Namun, yang benar-benar mempopulerkannya adalah Pangeran Albert, suami dari Ratu Victoria asal Jerman pada 1848.
Ilustrasi keluarga kerajaan di sekitar pohon Natal yang diterbitkan di Illustrated London News menjadi viral, membuat tradisi ini menjadi mode di kalangan bangsawan dan rakyat Inggris. Dalam bahasa kekinian, FOMO pohon Natal.
Di Amerika, imigran Jerman membawa tradisi ini sejak abad ke-18. Komunitas Jerman di Pennsylvania mendirikan pohon komunal pada 1747.
Namun, kaum Puritan New England menentangnya karena dianggap ‘pagan’. Baru pada 1830-an pohon Natal muncul di rumah-rumah Amerika, dan populer pada 1850-an berkat reprint ilustrasi Ratu Victoria di majalah Godey’s Lady’s Book.
Tahun 1923, tradisi pohon Natal nasional dimulai di Gedung Putih oleh Presiden Calvin Coolidge. Kini, pohon Natal Rockefeller Center di New York menjadi salah satu yang paling terkenal di dunia.
Evolusi Dekorasi: Dari Lilin hingga Lampu LED
Dekorasi pohon Natal berevolusi seiring waktu. Awalnya, hanya apel, kacang, dan wafer. Pada abad ke-18, lilin ditambahkan di Prancis dan Jerman.
Ornamen kaca blown pertama diproduksi di Lauscha, Jerman, pada akhir abad ke-19 dan diekspor ke seluruh dunia.
Tahun 1880-an, F.W. Woolworth di Amerika menjual ornamen massal, termasuk tinsel dari perak asli, kemudian plastik.
Lampu listrik pertama digunakan pada 1882 oleh rekan Thomas Alva Edison, menggantikan lilin yang berbahaya.
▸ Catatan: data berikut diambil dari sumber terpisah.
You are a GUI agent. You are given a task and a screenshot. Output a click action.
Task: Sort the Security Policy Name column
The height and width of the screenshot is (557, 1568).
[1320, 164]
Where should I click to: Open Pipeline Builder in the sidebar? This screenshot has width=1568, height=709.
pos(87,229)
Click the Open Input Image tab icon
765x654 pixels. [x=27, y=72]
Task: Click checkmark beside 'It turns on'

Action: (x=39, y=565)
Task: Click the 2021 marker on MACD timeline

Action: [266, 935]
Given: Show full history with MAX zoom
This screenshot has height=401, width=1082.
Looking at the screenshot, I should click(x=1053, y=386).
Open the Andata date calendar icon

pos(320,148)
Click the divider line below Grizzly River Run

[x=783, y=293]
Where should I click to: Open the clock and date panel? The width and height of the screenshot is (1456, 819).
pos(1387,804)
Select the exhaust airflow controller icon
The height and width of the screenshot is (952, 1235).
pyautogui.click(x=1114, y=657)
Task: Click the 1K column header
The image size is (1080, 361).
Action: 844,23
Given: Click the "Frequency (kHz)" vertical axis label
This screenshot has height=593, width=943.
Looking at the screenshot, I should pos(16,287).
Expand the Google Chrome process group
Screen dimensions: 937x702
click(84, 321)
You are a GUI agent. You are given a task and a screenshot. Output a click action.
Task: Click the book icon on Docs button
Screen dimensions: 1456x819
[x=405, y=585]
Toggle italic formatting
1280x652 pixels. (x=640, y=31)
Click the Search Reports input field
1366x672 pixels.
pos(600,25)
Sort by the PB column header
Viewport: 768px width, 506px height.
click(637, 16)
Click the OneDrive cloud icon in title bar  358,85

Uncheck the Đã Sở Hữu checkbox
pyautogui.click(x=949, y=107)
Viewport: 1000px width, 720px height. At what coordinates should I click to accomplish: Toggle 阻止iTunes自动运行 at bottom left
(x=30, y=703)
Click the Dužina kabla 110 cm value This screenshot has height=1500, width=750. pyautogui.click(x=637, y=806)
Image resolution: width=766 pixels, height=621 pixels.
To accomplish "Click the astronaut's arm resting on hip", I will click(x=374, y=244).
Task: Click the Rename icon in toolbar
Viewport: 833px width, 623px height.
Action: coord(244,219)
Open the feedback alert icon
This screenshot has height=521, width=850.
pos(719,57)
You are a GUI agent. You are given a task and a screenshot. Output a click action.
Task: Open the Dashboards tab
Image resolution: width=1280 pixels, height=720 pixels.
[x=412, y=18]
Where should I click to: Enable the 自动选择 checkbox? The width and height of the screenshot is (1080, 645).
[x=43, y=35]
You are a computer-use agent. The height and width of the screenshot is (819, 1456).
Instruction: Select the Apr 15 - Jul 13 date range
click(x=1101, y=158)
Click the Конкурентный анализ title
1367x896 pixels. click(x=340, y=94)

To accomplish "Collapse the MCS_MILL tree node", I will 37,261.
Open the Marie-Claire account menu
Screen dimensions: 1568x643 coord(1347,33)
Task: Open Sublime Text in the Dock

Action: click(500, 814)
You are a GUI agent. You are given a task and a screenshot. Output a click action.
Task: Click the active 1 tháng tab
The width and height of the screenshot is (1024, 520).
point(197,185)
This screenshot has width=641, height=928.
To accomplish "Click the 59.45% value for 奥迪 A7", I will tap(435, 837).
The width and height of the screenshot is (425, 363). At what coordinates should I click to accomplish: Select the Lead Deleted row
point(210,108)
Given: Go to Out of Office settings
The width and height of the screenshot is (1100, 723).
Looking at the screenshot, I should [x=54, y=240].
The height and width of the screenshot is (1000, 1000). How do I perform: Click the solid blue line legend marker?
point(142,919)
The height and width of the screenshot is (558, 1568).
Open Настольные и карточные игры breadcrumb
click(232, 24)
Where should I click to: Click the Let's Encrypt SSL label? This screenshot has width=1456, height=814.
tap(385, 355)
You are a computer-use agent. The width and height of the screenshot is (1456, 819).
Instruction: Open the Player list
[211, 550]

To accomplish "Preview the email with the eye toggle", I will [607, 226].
Saat itu banyak kebakaran rumah terjadi akibat lilin.
Abad ke-20 membawa inovasi: pohon buatan dari bulu angsa yang dilakukan di Jerman pada tahun 1880-an dengan tujuan melindungi hutan.
Kemudian pohon Natal juga dibuat dari aluminium di tahun 1950-an, dan berlanjut plastik.
Ornamen modern kemudian tercipta, termasuk bola kaca, pita, dan figur Santa Claus. Kini, LED pun ditambahkan semakin memeriahkan suasana Natal.
Di Indonesia, tradisi pohon Natal masuk melalui kolonial Belanda dan misionaris Eropa. Awalnya dirayakan di kalangan Kristen, kini menjadi bagian budaya populer, bahkan di tempat umum seperti mal.
Pohon Natal sering dihias dengan ornamen lokal seperti anyaman bambu atau daun lontar di Nusa Tenggara.
Meski awalnya merupakan campuran tradisi pagan dan berbagai budaya, pohon Natal menyatukan orang di seluruh dunia setiap akhir tahun.